GEGEVEN MATERIAAL |
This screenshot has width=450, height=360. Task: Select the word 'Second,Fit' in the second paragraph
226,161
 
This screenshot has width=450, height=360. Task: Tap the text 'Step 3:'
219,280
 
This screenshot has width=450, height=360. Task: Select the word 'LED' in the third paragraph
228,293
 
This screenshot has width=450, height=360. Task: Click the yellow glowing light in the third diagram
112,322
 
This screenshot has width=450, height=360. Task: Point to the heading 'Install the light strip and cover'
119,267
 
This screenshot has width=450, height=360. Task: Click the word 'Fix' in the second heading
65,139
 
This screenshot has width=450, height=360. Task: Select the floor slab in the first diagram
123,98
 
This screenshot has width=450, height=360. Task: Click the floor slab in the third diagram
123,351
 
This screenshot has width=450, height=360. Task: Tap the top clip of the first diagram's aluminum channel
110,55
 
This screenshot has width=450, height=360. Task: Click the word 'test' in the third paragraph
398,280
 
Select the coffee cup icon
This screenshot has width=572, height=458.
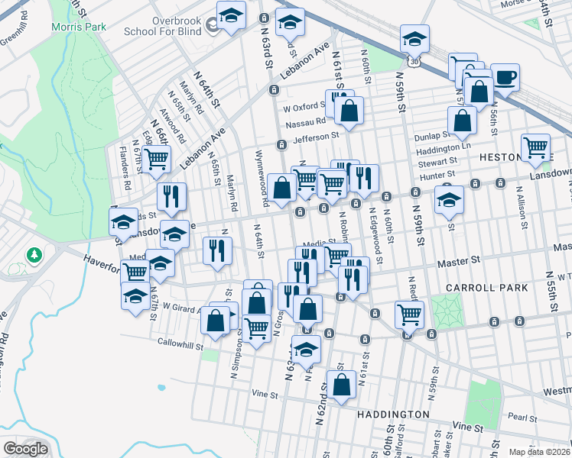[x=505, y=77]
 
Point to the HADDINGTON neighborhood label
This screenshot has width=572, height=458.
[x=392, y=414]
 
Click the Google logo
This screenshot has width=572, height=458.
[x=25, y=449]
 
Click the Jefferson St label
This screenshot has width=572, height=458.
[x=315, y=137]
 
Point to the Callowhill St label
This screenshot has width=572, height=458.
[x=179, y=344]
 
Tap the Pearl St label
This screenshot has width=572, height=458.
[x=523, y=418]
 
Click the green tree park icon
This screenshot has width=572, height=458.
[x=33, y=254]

JOUW OPDRACHT | Zet alle regels van het materiaal hierboven in een Markdown-tabel met de kolommen Nr en Regel, met per regel een volgnummer en de regel zelf. Laat lege regels en de afbeeldingen weg.

JOUW RESULTAAT |
| Nr | Regel |
|---|---|
| 1 | This screenshot has width=450, height=360. Task: Select the word 'Second,Fit' in the second paragraph |
| 2 | 226,161 |
| 3 | This screenshot has width=450, height=360. Task: Tap the text 'Step 3:' |
| 4 | 219,280 |
| 5 | This screenshot has width=450, height=360. Task: Select the word 'LED' in the third paragraph |
| 6 | 228,293 |
| 7 | This screenshot has width=450, height=360. Task: Click the yellow glowing light in the third diagram |
| 8 | 112,322 |
| 9 | This screenshot has width=450, height=360. Task: Point to the heading 'Install the light strip and cover' |
| 10 | 119,267 |
| 11 | This screenshot has width=450, height=360. Task: Click the word 'Fix' in the second heading |
| 12 | 65,139 |
| 13 | This screenshot has width=450, height=360. Task: Select the floor slab in the first diagram |
| 14 | 123,98 |
| 15 | This screenshot has width=450, height=360. Task: Click the floor slab in the third diagram |
| 16 | 123,351 |
| 17 | This screenshot has width=450, height=360. Task: Tap the top clip of the first diagram's aluminum channel |
| 18 | 110,55 |
| 19 | This screenshot has width=450, height=360. Task: Click the word 'test' in the third paragraph |
| 20 | 398,280 |
| 21 | Select the coffee cup icon |
| 22 | This screenshot has width=572, height=458. |
| 23 | [x=505, y=77] |
| 24 | Point to the HADDINGTON neighborhood label |
| 25 | This screenshot has width=572, height=458. |
| 26 | [x=392, y=414] |
| 27 | Click the Google logo |
| 28 | This screenshot has width=572, height=458. |
| 29 | [x=25, y=449] |
| 30 | Click the Jefferson St label |
| 31 | This screenshot has width=572, height=458. |
| 32 | [x=315, y=137] |
| 33 | Point to the Callowhill St label |
| 34 | This screenshot has width=572, height=458. |
| 35 | [x=179, y=344] |
| 36 | Tap the Pearl St label |
| 37 | This screenshot has width=572, height=458. |
| 38 | [x=523, y=418] |
| 39 | Click the green tree park icon |
| 40 | This screenshot has width=572, height=458. |
| 41 | [x=33, y=254] |